The collection in Artstor provides a broad range from the Foundation, including Colonial painting, primarily portraits; American folk art; decorative arts, from furniture to silver; and textiles and costumes, notably quilts. Among the many highlights featured are a very early Two-handled bowl. c. 1696, made by Benjamin Wynkoop; a Double Chest of Drawers, 1775-1790, by Gideon Morgan; the anonymous Portrait of a Girl in a Garden, c. 1840; a Soup Tureen, 1800-1810, from Jingdezhen, China; and a Pair of Ice Skates, 1770-1820, from around the same period. The contemporary Pieced Quilt. c. 1970 by Susana Allen Hunte, and stoneware Lion, 2015, by Billy Ray Hussey exemplify traditional works that bring the collection to current times.

The Colonial Williamsburg Foundation operates the world’s largest living history museum in Williamsburg, Virginia—the restored 18th-century capital of Britain’s preeminent outpost in the New World—interpreting the cultural establishment of America in the years before and during the American Revolution. The story of Colonial Williamsburg’s Revolutionary City tells how diverse peoples evolved into a society that valued liberty and equality.
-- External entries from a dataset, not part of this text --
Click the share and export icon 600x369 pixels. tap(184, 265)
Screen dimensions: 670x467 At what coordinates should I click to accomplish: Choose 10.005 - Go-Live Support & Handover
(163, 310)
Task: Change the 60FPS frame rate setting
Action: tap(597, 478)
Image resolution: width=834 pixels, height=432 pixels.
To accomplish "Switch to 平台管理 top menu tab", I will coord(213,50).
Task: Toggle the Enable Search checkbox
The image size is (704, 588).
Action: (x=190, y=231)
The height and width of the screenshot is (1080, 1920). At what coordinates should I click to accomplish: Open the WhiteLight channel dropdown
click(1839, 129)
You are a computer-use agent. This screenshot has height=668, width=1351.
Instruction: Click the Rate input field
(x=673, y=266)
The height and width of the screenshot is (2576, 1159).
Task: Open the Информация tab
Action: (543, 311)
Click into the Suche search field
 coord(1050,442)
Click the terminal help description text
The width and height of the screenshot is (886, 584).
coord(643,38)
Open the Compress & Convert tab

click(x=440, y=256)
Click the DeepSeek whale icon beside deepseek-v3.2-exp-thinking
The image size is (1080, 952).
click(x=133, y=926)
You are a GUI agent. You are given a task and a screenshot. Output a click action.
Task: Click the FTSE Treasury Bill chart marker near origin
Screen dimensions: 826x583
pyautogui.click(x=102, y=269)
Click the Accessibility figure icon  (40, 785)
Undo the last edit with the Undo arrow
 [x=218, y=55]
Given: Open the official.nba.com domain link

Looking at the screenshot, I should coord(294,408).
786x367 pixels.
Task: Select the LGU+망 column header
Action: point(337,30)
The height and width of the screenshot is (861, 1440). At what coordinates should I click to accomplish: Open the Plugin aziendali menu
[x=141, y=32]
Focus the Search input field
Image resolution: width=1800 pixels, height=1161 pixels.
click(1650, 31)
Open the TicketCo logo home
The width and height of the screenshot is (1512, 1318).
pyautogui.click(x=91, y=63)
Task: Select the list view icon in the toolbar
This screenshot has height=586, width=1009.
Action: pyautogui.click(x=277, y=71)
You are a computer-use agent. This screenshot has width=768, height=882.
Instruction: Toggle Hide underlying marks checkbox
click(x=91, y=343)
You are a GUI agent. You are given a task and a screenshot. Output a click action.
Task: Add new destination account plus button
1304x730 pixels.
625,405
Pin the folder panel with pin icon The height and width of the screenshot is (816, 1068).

The Colonial Williamsburg Foundation’s outstanding collections encompass nearly 70,000 examples of American and British fine, decorative, and mechanical art; 5,000 pieces of American folk art; millions of archaeological artifacts; and thousands of architectural fragments. The collections furnish more than 200 rooms in Williamsburg’s historic buildings and are also displayed in the art museums of Colonial Williamsburg: the Abby Aldrich Rockefeller Folk Art Museum and the DeWitt Wallace Decorative Arts Museum, where exhibitions are designed to tell stories and once-common objects—furniture, clothing, ceramics, and firearms—become interpretive tools.

The collections offer an unparalleled research resource. The Foundation’s archaeological holdings in 18th-century British and American materials are unrivalled, while its archaeological environmental collections provide a window into plant and animal populations.

View the collection in the Artstor Digital Library.

Learn more on the Colonial Williamsburg Foundation page in Artstor.

The Colonial Williamsburg Foundation collection in Artstor supports research and study in the fields of History and Art History and it is being released as part of a thematic launch on decorative arts and Americana which also includes selections from the following institutions: The Corning Museum of Glass, Majolica International Society, and Reynolda House Museum of American Art.